In the end, the barrier was functioning beyond its design standards; it might actually have continued to resist the various abuses of the night had the coal fire reported by Fred Barrett not warped and dented and, to one degree or another, diminished the flexibility of the steel at the base of the dam. In addition to this improbable event was the even more improbable circumstance of the iceberg’s final kick to the lower starboard hull, which occurred along the base of the wall to which the embrittled steel barrier was attached, and this opened up holes on either side of it. Surely the final blow compressed the bulkhead itself between the two holes, rendering the last two or three feet of iceberg damage in boiler room number 5 the cruelest wounds of all.
If not for either the warping and stiffening of the barrier by a coal fire or for the final stab from the iceberg reaching barely a human arm’s length past the wall, the Titanic might have floated another hour or two, and perhaps longer.

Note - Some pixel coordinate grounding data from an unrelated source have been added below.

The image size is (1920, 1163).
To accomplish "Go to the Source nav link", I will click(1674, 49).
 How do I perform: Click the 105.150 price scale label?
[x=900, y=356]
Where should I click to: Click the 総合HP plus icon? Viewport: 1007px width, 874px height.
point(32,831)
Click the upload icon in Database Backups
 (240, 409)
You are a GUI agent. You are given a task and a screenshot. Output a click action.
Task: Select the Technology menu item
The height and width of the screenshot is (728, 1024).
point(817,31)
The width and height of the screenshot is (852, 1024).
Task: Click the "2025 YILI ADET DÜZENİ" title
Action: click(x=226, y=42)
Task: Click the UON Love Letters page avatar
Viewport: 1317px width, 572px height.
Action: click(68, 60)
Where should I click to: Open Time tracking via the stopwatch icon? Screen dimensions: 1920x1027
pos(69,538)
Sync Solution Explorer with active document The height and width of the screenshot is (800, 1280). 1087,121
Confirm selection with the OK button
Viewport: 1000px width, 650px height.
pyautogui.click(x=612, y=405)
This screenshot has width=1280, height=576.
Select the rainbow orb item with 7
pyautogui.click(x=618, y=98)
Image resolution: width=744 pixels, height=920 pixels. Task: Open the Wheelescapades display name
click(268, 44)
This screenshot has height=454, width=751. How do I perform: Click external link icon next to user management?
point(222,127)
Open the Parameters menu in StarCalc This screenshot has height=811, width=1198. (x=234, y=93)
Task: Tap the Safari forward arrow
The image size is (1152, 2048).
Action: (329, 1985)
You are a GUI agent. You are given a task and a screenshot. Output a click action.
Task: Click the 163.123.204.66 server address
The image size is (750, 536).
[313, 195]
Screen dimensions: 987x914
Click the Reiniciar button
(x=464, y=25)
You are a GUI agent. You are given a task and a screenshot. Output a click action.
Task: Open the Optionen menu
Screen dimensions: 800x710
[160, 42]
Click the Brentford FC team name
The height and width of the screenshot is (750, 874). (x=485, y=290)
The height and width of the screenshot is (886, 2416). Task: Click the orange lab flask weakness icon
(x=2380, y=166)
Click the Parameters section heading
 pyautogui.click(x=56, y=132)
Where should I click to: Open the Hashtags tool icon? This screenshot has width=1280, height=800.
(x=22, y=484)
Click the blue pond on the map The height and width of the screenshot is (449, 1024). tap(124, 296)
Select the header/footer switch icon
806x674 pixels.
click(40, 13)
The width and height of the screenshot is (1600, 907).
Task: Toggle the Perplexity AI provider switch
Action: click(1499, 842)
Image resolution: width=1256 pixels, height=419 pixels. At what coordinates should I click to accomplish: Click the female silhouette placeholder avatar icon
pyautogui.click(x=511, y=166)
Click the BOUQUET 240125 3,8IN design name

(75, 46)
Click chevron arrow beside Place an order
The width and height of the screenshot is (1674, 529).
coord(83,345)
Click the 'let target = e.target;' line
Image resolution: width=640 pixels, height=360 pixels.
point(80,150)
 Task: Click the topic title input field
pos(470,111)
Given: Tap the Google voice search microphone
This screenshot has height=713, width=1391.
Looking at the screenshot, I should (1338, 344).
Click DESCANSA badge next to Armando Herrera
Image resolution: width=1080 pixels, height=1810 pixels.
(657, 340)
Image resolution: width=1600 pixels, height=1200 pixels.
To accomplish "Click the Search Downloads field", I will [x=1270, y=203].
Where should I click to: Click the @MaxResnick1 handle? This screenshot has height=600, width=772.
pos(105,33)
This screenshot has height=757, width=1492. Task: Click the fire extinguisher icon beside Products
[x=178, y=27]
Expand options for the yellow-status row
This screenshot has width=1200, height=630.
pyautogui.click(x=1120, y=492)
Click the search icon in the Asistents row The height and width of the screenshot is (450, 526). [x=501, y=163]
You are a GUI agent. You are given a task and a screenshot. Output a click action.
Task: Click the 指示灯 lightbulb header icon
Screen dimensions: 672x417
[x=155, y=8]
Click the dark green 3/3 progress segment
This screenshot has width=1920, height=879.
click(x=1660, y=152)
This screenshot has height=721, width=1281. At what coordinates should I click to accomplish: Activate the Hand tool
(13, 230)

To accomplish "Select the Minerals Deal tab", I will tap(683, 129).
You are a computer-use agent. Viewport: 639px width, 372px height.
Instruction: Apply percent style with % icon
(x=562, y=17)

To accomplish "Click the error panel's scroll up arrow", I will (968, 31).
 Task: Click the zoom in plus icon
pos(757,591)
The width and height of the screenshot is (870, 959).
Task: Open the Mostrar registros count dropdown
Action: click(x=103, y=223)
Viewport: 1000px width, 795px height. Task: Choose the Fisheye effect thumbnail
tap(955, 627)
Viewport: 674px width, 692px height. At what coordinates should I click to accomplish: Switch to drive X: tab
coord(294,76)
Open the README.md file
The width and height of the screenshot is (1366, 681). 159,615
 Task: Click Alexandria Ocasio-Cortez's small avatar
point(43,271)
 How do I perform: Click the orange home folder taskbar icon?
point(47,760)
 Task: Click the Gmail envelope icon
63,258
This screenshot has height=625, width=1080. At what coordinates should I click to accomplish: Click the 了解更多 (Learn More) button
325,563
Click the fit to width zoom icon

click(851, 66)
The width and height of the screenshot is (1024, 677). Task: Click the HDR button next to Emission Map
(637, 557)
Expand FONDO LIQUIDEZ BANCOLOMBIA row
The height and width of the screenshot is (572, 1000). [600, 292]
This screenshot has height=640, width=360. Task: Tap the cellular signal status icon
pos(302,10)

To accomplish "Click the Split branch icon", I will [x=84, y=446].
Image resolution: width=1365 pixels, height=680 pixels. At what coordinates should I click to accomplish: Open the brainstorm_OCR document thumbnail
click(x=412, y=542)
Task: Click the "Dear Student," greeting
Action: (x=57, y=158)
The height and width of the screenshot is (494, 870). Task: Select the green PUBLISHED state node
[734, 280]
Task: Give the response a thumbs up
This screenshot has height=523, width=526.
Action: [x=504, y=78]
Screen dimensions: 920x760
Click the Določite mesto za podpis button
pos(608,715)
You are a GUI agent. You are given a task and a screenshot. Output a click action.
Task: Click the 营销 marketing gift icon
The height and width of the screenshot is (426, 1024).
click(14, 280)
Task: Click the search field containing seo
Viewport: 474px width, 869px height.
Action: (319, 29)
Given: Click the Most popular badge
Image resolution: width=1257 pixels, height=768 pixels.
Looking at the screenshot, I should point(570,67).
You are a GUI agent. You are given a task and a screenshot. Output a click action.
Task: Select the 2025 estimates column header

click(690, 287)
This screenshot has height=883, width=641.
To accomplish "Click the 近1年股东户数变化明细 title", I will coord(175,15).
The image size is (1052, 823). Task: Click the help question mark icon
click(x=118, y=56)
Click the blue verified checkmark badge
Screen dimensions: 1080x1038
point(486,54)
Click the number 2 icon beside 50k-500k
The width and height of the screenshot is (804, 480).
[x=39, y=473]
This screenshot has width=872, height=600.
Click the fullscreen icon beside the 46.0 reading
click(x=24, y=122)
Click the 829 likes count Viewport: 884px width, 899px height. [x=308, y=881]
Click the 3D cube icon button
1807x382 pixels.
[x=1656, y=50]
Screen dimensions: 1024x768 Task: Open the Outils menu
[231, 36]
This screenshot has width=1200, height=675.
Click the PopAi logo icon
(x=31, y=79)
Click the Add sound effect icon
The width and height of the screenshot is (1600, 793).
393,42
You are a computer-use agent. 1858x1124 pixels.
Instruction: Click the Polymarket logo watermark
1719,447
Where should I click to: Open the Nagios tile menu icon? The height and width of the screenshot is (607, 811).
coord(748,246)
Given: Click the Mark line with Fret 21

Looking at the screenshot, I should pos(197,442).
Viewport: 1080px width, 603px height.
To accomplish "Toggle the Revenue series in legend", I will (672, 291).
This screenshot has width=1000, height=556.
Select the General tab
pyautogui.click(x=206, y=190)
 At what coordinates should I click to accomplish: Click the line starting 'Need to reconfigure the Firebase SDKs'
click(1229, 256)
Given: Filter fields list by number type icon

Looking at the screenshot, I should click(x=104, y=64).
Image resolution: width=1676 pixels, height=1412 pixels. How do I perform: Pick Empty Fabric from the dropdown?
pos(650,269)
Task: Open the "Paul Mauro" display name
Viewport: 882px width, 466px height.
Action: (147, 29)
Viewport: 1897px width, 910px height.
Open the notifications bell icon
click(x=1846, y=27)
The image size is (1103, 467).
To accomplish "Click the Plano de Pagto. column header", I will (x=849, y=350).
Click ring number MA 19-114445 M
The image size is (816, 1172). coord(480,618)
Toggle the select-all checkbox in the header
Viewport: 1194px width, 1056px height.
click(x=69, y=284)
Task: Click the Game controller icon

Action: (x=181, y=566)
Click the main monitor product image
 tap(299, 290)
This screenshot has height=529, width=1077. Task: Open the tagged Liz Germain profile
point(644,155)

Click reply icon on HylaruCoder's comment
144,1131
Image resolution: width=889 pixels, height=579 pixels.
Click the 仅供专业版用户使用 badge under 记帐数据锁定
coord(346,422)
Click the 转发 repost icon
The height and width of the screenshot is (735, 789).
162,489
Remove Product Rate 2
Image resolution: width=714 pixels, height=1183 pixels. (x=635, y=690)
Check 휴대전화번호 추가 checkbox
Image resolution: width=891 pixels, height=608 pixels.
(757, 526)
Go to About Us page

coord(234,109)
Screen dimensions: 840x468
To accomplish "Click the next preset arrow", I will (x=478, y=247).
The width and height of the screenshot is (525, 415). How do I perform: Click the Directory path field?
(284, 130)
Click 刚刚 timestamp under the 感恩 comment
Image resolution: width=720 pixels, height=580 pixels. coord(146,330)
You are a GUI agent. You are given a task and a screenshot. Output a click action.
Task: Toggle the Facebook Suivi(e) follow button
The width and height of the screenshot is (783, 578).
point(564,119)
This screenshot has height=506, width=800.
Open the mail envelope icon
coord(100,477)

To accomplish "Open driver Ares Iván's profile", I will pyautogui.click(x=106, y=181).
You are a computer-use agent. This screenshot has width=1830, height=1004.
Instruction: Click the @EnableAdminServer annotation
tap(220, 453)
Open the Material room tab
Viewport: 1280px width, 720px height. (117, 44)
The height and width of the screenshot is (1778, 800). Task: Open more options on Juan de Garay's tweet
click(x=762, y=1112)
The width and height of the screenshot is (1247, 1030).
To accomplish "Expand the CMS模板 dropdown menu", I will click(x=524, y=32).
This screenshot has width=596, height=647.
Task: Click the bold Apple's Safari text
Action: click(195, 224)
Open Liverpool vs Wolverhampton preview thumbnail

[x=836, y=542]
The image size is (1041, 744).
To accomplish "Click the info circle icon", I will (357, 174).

Shortly after the 11:40 p.m. impact, Barrett had closed the empty coal bunker’s steel door, thus allowing the chamber adjacent to the damaged bulkhead to slowly fill through the single hole caused by one of the iceberg’s final stabs. This prolonged the life of the bulkhead by more or less equalizing the water pressure on both sides, until 12:45 to 12:50 a.m.
In boiler room number 5, Barrett’s attention was drawn suddenly to a knocking noise; then he saw a great wave of green foaming water tearing through a space between the boilers. The whole Titanic immediately began losing buoyancy in this compartment, as though air were being let out of a giant balloon. This was probably the cause of the shift that sent water spilling toward the port side and out an open porthole near Molly Brown and Celiney Yasbeck in boat 6. The volume of air compressed upward by the breach—and especially from the moment that boiler room number 5’s rooftop escape hatch was opened on E deck—was proportional to the amount of water Barrett saw surging into the chamber.
Like the air surge that Hendrickson and Hemming had observed pushing up a tarpaulin and a hatch cover near the front cargo hold, this burst of air possessed the power to displace—a power that, if it had been confined primarily (during the first few seconds) between the floor and the ceiling of E deck, should have contributed to the sloshing movement, from starboard to port, of any water that had been pooling in the corridors nearby. The addition of a jetting effect to the slosh was consistent with the sudden gush from a porthole near boat 6.
Barrett scarcely had time to swim to an escape ladder and pull himself up through one of the roof hatches that the Yasbecks had peered down into nearly an hour before. There was little doubt in Barrett’s mind that he had been witness to the bulkhead itself bursting. The great surge of water probably began with a rupture in the relatively thin steel that enclosed the flooded coal bunker—which the single firehose–like puncture had taken all of an hour to fill to the breaking point, slowly, in the manner of a swimming pool being filled by a garden hose. The coal bunker burst would have taken just three or four seconds to empty the bunker of its water, after which the only source of continued flooding should have remained the hoselike spray from the bunker’s sole opening to the sea—which was not the sort of leak from which Barrett or anyone else would have been forced to flee. What came into boiler room number 5 was much worse.